Highlighting the twin challenges of better schools and race relations, Lt. Gov. Gray Davis ceremonially kicked off his campaign for governor Thursday at an urban, ethnically mixed school here in the state's Democratic stronghold.
Davis issued a plan for improving California's sagging school system with ideas such as teacher evaluations and testing that are unpopular with some of the most influential education groups that traditionally sponsor Democrats.
But in San Francisco and later Thursday on Olvera Street in Los Angeles, Davis appealed to the traditional liberal core of the Democratic Party with a message that strength comes from diversity.
"Our great state faces some particularly daunting challenges," said Davis, who was introduced in San Francisco with a strong endorsement from the city's mayor, Willie Brown. "First, whether we can successfully educate our children for the new economy--and society--of the 21st century. And second, whether we can unite in common purpose our increasingly diverse people."
Davis has been working in recent years to prepare himself for this governor's campaign. He was the first Democrat early last year to announce that he would enter the race.

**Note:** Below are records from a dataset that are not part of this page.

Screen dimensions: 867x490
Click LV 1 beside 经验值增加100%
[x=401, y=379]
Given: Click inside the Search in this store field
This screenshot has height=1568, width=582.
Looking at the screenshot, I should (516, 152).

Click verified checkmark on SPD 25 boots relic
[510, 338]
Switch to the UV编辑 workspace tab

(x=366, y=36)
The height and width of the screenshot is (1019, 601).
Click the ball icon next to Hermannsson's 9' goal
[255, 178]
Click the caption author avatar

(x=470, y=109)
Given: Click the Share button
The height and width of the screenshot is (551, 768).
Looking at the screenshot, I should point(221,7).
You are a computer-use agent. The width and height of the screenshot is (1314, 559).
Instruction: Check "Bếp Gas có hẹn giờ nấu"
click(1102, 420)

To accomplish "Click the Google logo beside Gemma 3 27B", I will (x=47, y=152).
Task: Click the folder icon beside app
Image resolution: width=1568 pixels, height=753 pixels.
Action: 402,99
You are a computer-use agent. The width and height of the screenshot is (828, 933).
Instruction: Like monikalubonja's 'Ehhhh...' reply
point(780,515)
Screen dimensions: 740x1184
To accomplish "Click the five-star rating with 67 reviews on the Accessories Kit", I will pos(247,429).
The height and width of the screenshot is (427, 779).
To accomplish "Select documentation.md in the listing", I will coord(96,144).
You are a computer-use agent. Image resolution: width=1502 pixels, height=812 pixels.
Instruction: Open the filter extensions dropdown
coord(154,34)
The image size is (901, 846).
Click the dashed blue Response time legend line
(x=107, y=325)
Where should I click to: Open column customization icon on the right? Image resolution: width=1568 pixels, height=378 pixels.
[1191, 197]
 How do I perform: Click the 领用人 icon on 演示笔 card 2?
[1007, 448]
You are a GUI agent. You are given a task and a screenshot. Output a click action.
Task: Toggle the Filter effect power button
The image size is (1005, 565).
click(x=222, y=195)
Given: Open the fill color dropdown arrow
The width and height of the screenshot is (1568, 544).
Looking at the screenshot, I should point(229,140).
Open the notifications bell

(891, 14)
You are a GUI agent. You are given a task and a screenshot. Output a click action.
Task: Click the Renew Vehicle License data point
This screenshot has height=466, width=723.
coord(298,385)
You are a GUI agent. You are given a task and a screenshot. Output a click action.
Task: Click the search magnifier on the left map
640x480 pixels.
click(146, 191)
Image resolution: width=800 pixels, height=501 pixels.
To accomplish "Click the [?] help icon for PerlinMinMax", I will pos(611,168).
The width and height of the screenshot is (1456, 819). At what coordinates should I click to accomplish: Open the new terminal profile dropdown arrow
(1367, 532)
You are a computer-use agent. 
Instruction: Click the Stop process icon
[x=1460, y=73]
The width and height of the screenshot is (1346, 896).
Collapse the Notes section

But as he launched his bid Thursday with a ritual event that traditionally highlights the themes unique to each candidate's effort, Davis finds himself considered an underdog by many in his party.
That's largely because his two Democratic opponents--former Northwest Airlines chief Al Checchi and Torrance Rep. Jane Harman--are multimillionaires who are funding their own campaigns.
Both Harman and Checchi are spending around $1 million per week to broadcast television commercials. Davis said he hopes to start radio ads next week but will probably not be able to afford television commercials until mid-April.
For now, though, he is still the best known of the three major Democrats running for governor.
His 25-year career in politics began shortly after he returned as an Army captain from Vietnam. He worked in former Los Angeles Mayor Tom Bradley's first campaign in 1973. Later he served as chief of staff under the state's last Democratic governor, Edmund G. "Jerry" Brown Jr.
Davis has run four statewide campaigns for three offices--controller (winning two terms), U.S. senator (losing a primary race in 1992) and lieutenant governor, winning in 1994.
Now, Davis said he hopes that voters will consider his lengthy government resume as a better credential for the next governor than his two rivals can offer. At the same time, he spoke candidly about the challenge of running against such wealthy opponents.
"I am a realist who is acutely aware of the vast personal resources that are arrayed against me in this campaign," he said. "But I know two things: First, your vote is not for sale. And second, I offer the voters a wealth of experience that money can't buy."
Davis warned of ominous implications for the state if it appears that candidates cannot compete without being millionaires. And he cast himself as the determined survivor who stayed in the race even while other Democrats considered and then rejected the idea of competing against wealthy opponents.
"I have been preparing for this job for most of my adult life, and I make no apologies about that," Davis said. "No candidate in this race is better trained to be governor--and I intend to be governor."
The education plan Davis unveiled Thursday includes several ideas that have been endorsed by other candidates, such as expanding the number of charter schools in the state and flunking grade school students who don't pass a new set of achievement tests.
Many state leaders have supported Davis' idea of teacher evaluations and testing for promotion and demotion decisions. Davis told his friends in the teacher unions that have long supported him that he would require more from all segments of the education community.
"I am telling them, 'You know in my heart that I am your friend, but, collectively, we simply have to produce a better product,' " he said in an interview. "I am going to demand that everyone do more."
Davis has the same message for parents. He would require all parents to sign contracts stating that they will help their children with homework and participate in school meetings.
Among the other items in his education plan, Davis would:
* Allow state authorities to intervene and even take over the administration of local schools that fail to meet minimum academic performance standards.
Now, state takeovers are permitted in cases of bankruptcies. But Davis would also give state education officials the authority to dictate curriculum and other decisions--even teacher hiring and firing--for schools that fall behind a minimum performance standard.
* Require schools to increase their spending on textbooks by about $600 million per year--a jump of about 75% over current levels.
* Order school districts to create a position of chief executive officer. The CEO would be responsible for an annual report on the school's academic performance.
* Offer more training and incentives to college students who want to become teachers. He would also expand training programs for teachers and offer financial rewards to prevent some teachers from leaving.
* Expand alternative schools for students who are disciplined for selling drugs, carrying weapons on campus or assaulting teachers.
Like his fellow Democratic candidates, Davis is also opposed to an initiative on the June ballot that would end bilingual education in California schools. But the issue is a politically sensitive one because the ballot measure has demonstrated more than 2-1 support in public opinion polls.
Davis did not mention his opposition to the initiative in his comments Thursday. And the omission sparked a brief confrontation afterward with an angry parent.
"He is afraid to take a stand!" Maria Elena-Cortez shouted at Davis campaign staffers. "We are a bilingual school, and this is a perfect place to do it!"